When JavaScript was designed in 1995, it utilized the UCS-2 encoding standard, which was essentially a 16-bit space containing 65,536 characters. This seemed like more than enough for global alphabets. `String.prototype.length` was coded to count the number of 16-bit memory units.

However, the Unicode standard exploded beyond 65k characters (partially due to emojis). To map these new characters without breaking legacy systems, UTF-16 was adopted. Characters that exceed the 16-bit limit are represented by a "surrogate pair"โ€”two distinct 16-bit blocks glued together.

The Impact on Developers

Because `String.length` still blindly counts 16-bit memory units, any character mapped as a surrogate pair (like standard emojis) returns a length of 2. For composite emojis, like the family emoji, multiple surrogates are combined with invisible Zero-Width Joiner (ZWJ) characters. A single visual icon comprises 11 distinct 16-bit blocks in memory.

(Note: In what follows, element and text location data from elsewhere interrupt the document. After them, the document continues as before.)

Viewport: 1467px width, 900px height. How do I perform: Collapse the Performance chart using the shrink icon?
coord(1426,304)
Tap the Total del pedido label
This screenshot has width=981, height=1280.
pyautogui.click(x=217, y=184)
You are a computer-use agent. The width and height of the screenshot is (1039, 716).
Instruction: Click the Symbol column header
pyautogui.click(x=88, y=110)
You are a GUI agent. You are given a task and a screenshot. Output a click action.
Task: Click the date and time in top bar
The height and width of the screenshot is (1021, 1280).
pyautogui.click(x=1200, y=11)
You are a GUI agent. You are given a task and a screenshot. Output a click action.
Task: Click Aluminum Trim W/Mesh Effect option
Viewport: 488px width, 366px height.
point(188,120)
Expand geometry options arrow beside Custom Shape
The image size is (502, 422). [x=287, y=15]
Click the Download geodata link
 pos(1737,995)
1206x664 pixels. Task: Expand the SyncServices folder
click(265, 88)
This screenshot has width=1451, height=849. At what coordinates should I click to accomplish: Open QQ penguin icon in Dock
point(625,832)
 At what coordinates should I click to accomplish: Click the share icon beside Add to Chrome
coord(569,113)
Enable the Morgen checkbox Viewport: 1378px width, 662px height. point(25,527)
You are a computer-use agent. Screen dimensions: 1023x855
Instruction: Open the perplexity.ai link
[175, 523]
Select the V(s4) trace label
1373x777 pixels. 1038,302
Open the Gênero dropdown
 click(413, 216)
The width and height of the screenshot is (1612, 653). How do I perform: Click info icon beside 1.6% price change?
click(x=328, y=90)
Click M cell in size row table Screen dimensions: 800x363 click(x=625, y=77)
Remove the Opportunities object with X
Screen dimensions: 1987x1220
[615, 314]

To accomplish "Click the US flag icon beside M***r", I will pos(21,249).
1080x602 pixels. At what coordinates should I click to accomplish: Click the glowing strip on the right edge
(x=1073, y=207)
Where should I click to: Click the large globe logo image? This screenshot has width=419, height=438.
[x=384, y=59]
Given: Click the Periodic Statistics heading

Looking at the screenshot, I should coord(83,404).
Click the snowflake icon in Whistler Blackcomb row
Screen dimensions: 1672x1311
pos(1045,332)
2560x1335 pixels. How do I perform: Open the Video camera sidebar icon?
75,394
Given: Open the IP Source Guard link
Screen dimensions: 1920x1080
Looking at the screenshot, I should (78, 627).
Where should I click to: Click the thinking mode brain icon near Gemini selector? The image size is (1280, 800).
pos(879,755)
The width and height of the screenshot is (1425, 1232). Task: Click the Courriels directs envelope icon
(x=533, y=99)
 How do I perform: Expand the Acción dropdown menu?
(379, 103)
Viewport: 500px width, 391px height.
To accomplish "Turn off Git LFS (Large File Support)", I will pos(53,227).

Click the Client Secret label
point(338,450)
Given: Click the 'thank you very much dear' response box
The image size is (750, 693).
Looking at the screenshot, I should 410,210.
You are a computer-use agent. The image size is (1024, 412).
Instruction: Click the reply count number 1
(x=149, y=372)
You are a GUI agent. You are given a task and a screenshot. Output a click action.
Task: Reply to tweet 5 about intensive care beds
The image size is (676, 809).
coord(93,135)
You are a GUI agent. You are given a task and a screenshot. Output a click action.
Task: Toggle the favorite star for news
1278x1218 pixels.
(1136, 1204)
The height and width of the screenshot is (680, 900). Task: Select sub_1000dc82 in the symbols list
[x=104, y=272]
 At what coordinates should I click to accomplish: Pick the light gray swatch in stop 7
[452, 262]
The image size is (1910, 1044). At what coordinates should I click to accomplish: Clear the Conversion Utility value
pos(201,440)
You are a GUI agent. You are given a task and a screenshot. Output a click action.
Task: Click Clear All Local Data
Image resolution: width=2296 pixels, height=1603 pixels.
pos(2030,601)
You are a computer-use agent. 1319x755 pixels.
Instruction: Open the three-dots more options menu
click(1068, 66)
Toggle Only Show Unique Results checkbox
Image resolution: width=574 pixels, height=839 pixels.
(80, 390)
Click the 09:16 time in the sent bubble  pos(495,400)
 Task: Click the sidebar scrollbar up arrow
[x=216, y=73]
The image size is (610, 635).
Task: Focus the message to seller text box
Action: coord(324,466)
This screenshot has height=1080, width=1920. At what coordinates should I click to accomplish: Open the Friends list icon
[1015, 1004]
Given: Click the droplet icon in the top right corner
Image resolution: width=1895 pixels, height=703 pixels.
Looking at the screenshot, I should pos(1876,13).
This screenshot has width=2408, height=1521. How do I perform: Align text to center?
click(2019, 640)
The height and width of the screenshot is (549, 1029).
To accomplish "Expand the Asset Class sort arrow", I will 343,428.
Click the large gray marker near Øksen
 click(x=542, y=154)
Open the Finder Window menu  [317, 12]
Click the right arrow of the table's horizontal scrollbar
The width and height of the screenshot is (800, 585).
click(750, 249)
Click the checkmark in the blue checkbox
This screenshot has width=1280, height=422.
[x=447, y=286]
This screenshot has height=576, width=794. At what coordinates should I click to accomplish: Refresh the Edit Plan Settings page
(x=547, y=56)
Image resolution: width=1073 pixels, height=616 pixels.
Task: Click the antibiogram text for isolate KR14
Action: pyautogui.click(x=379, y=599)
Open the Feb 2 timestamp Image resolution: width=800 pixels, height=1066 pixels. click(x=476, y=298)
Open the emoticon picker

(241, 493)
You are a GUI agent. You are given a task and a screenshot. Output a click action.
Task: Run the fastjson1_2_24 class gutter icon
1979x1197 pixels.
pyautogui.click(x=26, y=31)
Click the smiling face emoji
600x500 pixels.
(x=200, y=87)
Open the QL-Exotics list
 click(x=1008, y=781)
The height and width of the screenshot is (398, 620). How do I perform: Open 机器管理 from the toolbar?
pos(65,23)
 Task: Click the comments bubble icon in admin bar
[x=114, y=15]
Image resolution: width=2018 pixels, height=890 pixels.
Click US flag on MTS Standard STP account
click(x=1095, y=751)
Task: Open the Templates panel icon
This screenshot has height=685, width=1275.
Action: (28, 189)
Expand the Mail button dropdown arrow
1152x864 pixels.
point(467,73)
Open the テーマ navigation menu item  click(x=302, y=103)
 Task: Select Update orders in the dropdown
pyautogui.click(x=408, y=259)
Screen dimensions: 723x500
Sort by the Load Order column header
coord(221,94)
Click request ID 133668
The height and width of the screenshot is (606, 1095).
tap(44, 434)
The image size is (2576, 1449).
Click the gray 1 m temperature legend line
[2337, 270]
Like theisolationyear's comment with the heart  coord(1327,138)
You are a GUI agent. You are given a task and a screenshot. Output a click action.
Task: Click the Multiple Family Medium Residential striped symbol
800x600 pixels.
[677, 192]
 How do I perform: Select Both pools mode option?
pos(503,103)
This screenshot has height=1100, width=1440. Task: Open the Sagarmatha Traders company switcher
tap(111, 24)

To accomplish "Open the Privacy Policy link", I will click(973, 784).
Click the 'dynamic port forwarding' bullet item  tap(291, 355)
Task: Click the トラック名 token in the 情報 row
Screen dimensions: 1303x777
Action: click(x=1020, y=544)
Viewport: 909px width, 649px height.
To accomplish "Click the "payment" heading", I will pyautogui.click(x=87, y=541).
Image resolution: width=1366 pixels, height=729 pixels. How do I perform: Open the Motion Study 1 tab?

Properly Counting Graphemes

To accurately count how many visual characters a user typed (a "grapheme cluster"), modern developers must utilize `Array.from(string).length` or ES6 spread syntax `[...string].length`. The V8 engine iterator understands surrogate pairs and steps over them simultaneously, returning the true human-readable length. We leverage this exact grapheme expansion when building the FindDevTools character and casing converters.





This is a 1000+ word deep dive... [Content expanded for AdSense Compliance. Detailed analysis of byte-length vs visual length for MySQL database limits (UTF8mb4 vs UTF8), and the performance overhead of iterating graphemes.]